-- Provided entries follows --

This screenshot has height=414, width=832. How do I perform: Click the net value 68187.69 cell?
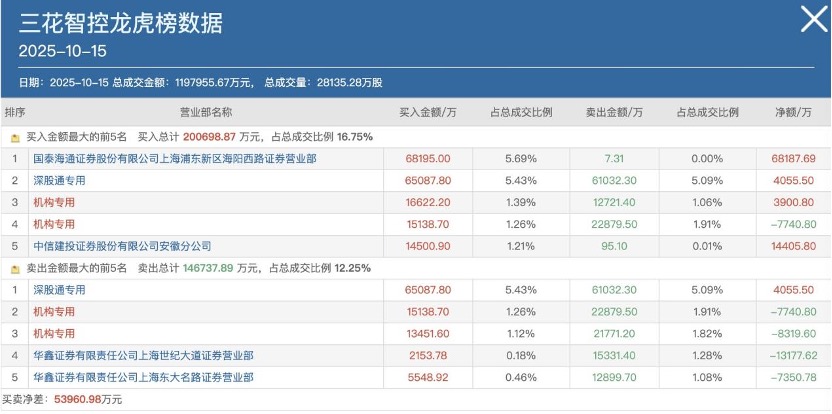794,159
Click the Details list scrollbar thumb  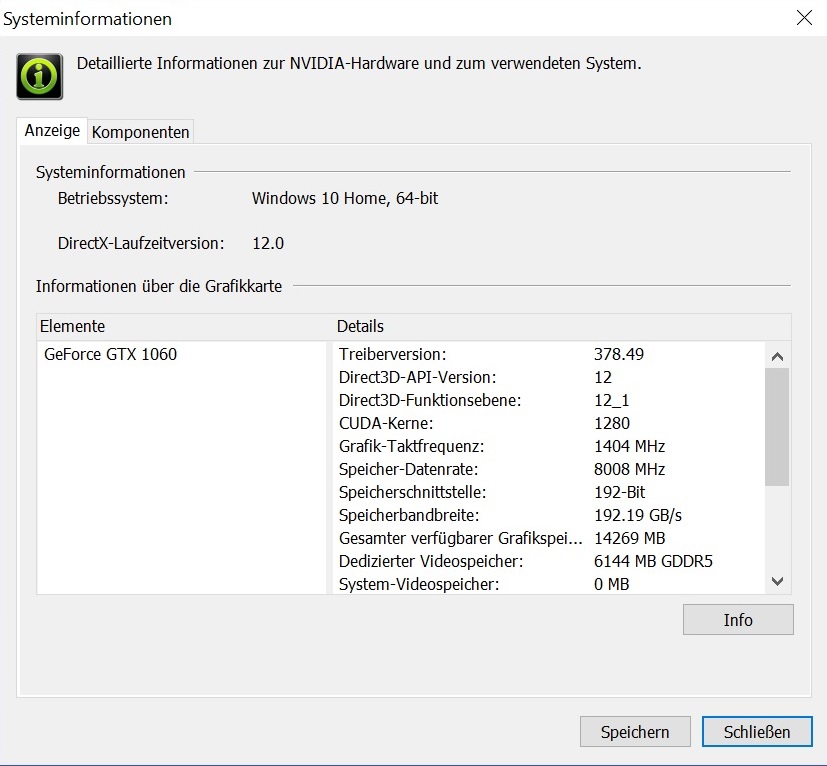[778, 426]
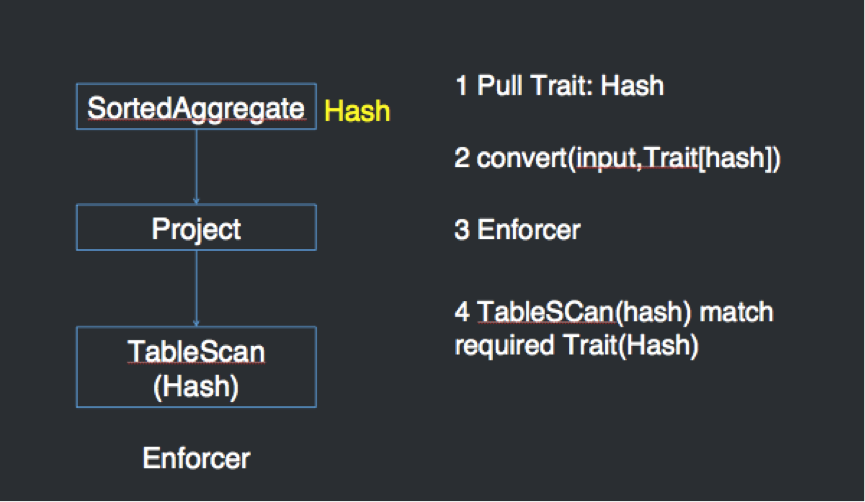Viewport: 865px width, 502px height.
Task: Click the number 3 before Enforcer
Action: [461, 230]

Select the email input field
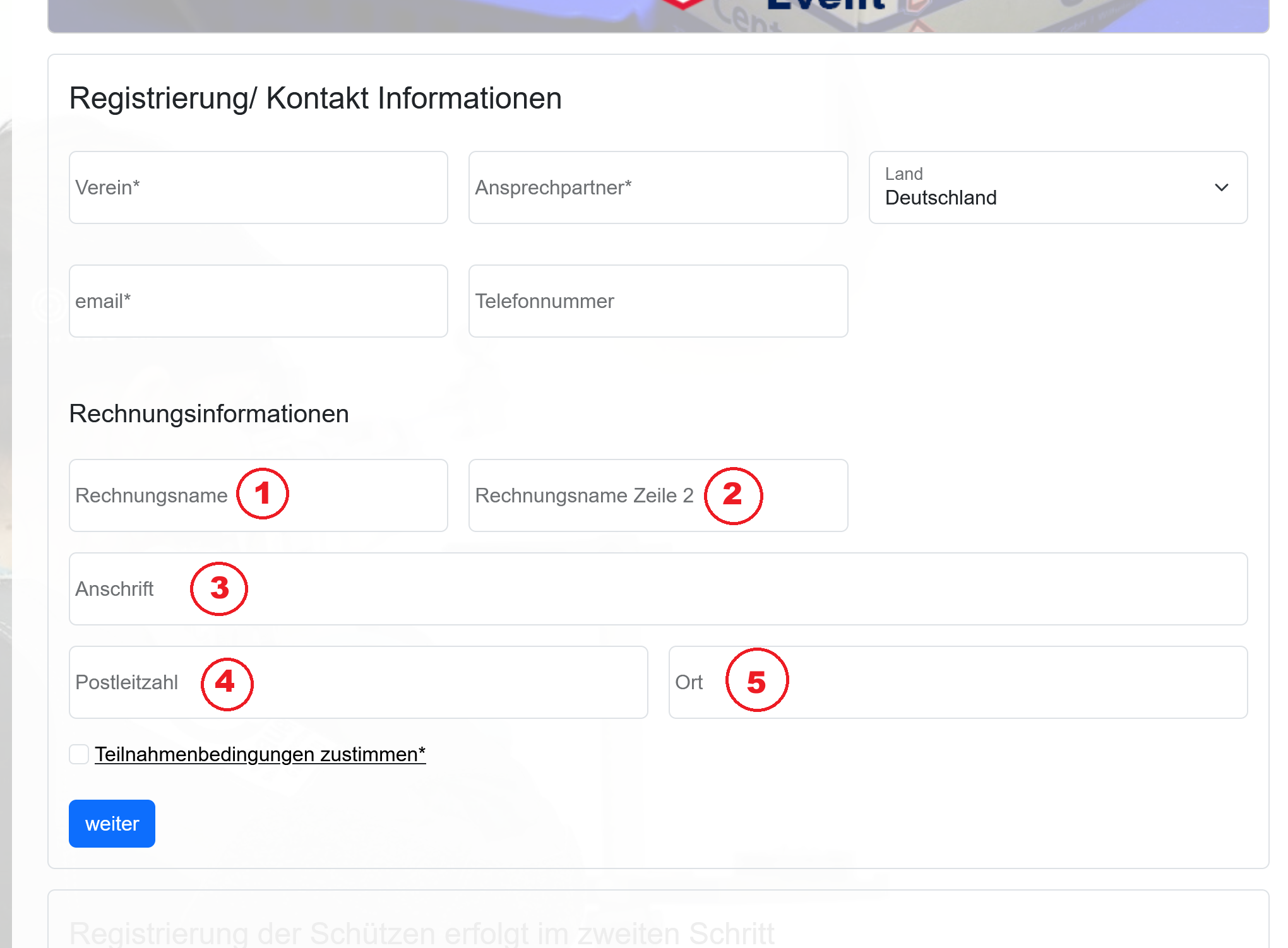(258, 301)
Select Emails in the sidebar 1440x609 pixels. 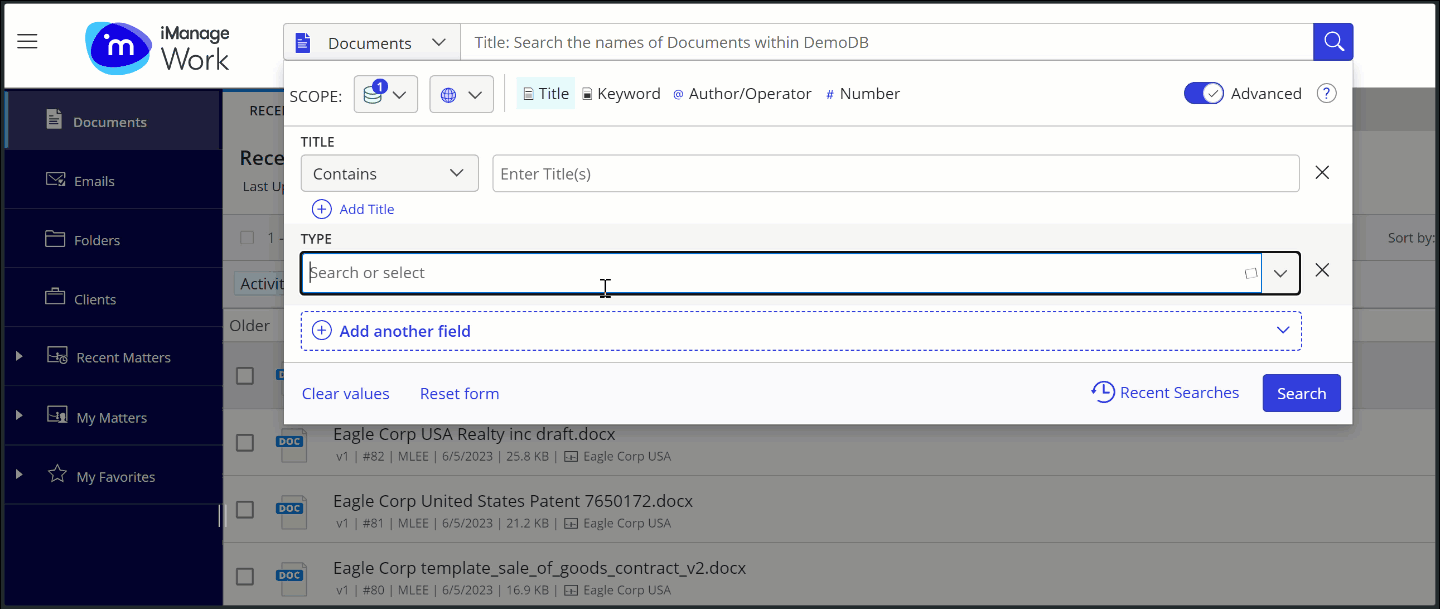click(x=95, y=181)
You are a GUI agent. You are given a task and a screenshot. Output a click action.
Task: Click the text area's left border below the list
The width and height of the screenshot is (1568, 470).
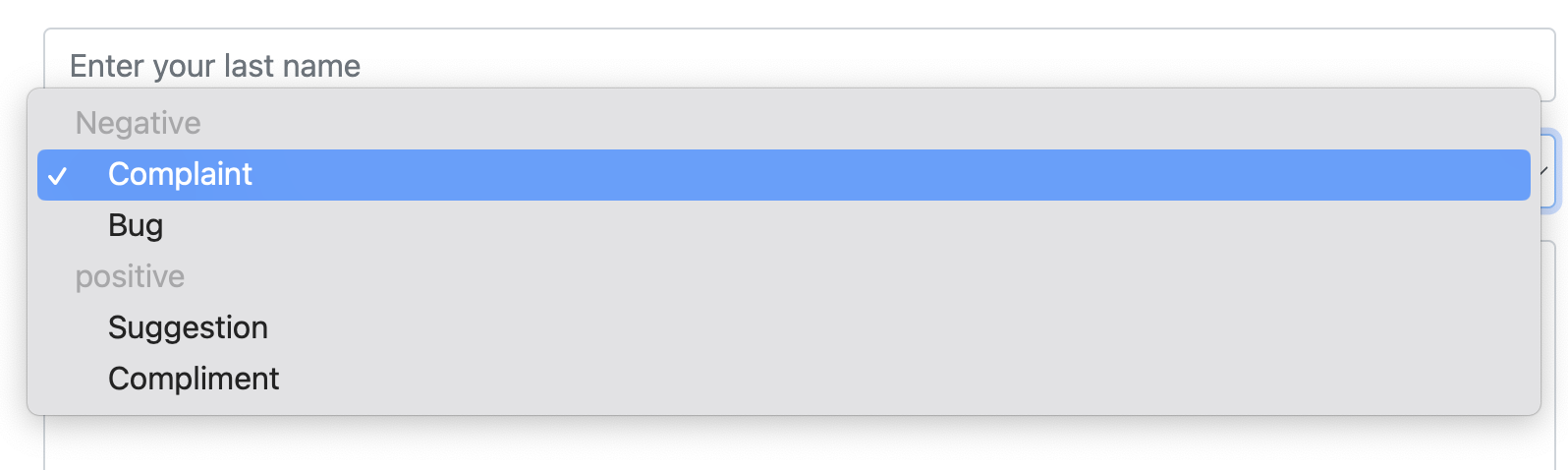pos(45,442)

-- Provided entries concluded --

Exercise instructions =
Your answer must consist solely of the lines from the one containing "You are a GUI" through the last line of the records above, copied exactly, with every picture left out.

Response to the task =
You are a GUI agent. You are given a task and a screenshot. Output a click action.
Task: Click the text area's left border below the list
The width and height of the screenshot is (1568, 470).
pos(45,442)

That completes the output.